A Novel cold-active chitin deacetylase from Shewanella psychrophila WP2 (SpsCDA) was overexpressed in Escherichia coli BL21 and employed for deacetylation of chitin to chitosan. The produced chitosan was characterized, and its antifungal activity was investigated against Fusarium oxysporum. The purified recombinant SpsCDA appeared as a single band on SDS-PAGE at approximately 60 kDa, and its specific activity was 92 U/mg. The optimum temperature and pH of SpsCDA were 15 °C and 8.0, respectively, and the enzyme activity was significantly enhanced in the presence of NaCl. The bioconversion of chitin to chitosan by SpsCDA was accomplished in 72 h, and the chitosan yield was 69.2%. The solubility of chitosan was estimated to be 73.4%, and the degree of deacetylation was 78.1%. The estimated molecular weight of the produced chitosan was 224.7 ± 8.4 kDa with a crystallinity index (CrI) value of 18.75. Moreover, FTIR and XRD spectra revealed the characteristic peaks for enzymatically produced chitosan compared with standard chitosan, indicating their structural similarity.

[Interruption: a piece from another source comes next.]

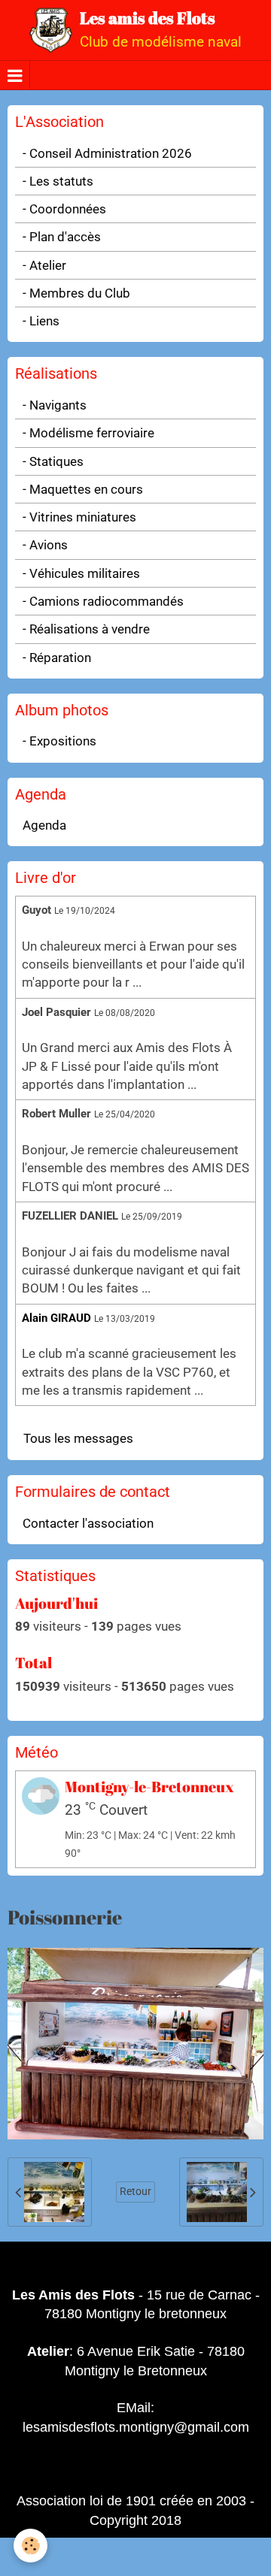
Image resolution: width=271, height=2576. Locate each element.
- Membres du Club (76, 293)
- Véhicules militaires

The produced chitosan inhibited spore germination of F. oxysporum with a minimum inhibitory concentration (MIC) of 1.56 mg/mL. The potential antifungal effect of chitosan is attributed to the inhibition of spore germination accompanied by ultrastructural damage of membranes and leakage of cellular components, as evidenced by transmission electron microscopy (TEM), and accumulation of reactive oxygen species (ROS) that was confirmed by fluorescence microscopy. This study shed light on the cold-active chitin deacetylase from S. psychrophila and provides a candidate enzyme for the green preparation of chitosan.